Ao estudar esta rede complexa, que um dia foi parte da classe trabalhadora, levando a construir tantos mecanismos de resistências no permite compreender como ocorre o fenômeno do bolsonarismo, é preciso compreender isso nas grandes e pequenas cidades. O xadrez lança uma pequena luz sobre tudo isso, mas completado com dados da base da pirâmide permite avançar ainda mais e entender a capilaridade do bolsonarismo. Existe como explica E.P.Thompson outra economia, a economia moral das multidões, é ali que temos que ler, é ali que precisamos compreender como se desenvolve o avanço do bolsonarismo, é um trabalho complexo, exige tempo, e tem sido feito por muita gente na universidade, mas precisa se feito também por nós, por gente de fora, que compreenda tudo isso, é preciso debater isso nos sindicatos, associações, e é preciso fazer como Nassif tem feito, tentar compreender o processo que esta em curso. Que venha outros e outros, o xadrez é essencial para avançar na compreensão.

5 comentários

  1. Ok. Mas esse “estruturalismo” também não explica tudo.
    Essas redes e suas células podem ter seus movimentos inflados ou reprimidos por grandes vetores de força.
    Imaginar que tais sociabilidades sejam a explicação dos movimentos reacionários permanentes inverte perigosamente aquilo que deve ser o foco da luta política.
    O medo, a solidariedade na precariedade são lubrificantes poderosos, mas o combustível dessa queims ainda é o interesse de classe, agora movido a algoritmos no pós capitalismo.

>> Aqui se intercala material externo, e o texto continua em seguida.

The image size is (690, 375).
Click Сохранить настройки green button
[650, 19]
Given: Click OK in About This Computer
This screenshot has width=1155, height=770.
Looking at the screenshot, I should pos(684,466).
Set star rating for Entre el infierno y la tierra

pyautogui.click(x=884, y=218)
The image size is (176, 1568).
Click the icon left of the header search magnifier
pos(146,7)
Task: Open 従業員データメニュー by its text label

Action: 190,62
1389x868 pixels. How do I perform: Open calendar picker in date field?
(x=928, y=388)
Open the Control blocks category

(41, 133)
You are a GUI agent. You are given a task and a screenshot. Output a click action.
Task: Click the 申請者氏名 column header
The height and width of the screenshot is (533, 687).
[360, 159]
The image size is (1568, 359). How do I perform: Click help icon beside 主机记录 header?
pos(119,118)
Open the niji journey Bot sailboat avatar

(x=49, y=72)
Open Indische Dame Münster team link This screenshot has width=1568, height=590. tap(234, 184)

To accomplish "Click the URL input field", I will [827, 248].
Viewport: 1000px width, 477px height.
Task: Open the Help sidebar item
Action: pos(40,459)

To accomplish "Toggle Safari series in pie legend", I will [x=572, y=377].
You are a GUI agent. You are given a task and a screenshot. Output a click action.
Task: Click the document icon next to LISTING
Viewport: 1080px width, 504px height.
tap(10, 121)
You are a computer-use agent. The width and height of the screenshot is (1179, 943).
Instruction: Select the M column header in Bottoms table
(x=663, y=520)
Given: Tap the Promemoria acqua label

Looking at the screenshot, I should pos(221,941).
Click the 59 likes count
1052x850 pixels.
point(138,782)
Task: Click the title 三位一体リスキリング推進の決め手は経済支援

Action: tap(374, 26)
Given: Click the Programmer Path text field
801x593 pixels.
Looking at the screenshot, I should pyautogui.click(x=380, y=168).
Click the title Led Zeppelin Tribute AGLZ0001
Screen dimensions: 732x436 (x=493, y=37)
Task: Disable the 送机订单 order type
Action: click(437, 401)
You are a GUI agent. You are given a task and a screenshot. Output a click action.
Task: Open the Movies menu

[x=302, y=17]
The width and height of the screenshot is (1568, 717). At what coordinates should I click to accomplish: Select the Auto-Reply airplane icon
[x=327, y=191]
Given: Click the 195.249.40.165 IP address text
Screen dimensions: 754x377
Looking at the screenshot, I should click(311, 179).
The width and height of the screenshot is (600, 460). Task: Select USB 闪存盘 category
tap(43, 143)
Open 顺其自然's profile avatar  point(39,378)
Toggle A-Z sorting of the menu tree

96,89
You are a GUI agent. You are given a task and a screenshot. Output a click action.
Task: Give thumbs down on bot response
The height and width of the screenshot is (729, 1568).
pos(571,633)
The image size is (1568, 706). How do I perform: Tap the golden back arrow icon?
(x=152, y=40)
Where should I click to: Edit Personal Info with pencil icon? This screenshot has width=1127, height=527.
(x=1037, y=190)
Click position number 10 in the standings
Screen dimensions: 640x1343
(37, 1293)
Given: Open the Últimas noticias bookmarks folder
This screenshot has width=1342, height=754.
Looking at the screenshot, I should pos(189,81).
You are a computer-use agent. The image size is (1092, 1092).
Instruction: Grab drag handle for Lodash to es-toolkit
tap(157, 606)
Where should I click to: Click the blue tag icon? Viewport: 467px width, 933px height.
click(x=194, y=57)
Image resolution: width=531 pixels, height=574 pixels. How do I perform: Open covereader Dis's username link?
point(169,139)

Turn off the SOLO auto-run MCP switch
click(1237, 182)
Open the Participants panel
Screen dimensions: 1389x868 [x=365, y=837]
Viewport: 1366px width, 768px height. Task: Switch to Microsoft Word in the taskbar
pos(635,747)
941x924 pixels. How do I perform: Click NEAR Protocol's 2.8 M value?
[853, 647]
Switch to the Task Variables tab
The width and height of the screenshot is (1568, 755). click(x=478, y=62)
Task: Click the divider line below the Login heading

  2. Soma-se ao xadrez pq a adesão aos evangélicos permite o indulto a facções criminosas. qual conexão, acordo, financeiro, social, politica permite esta transição ?

  3. “Porém, é preciso ir além, entender as fissuras possíveis em cada grupo, pequenas formas de resistências no interior destes grupos”
    O extrato de texto destacado acima é muito interessante, pois além de fornecer pistas para deter o avanço deste tumor maligno denominado “bolsonarismo” é um agente capaz de impedir o surgimento de novos aventureiros.
    Afinal, fisicamente o fenômeno capilar poderá ser ascendente ou não, dependendo da resultante entre a Coesão (forca de atração entre as moléculas do líquido) e a Adesão do líquido à superfície do recipiente que o contém. Então, agir nas fissuras dos grupos diminuindo sua força de adesão com o bolsonarismo irá criar uma retração no processo.

    Contudo — sem receio de me tornar repetitivo pois já levantei esta oportunidade outras vezes aqui no blog — vou insistir que o primeiro passo para extirpar o tumor bolsonarista é recuperar naqueles que se abstiveram de votar no ultimo pleito o sentimento que são capazes de, através do voto, restabelecer todas as garantias constitucionais que estão sendo jogadas no esgoto.
    Lembremos que cabe ao Congresso a função legislativa, ou seja, a elaboração das leis que regulam o Estado, e que também é neste Poder se homologam as autoridades judiciárias no país.
    Se não elegemos o PGR e o STF elegemos o Congresso, que precisará ter compromisso com o povo, não com biblia ou bala ou bola, etc.

    “Bora” já começar a mudança nas eleições municipais?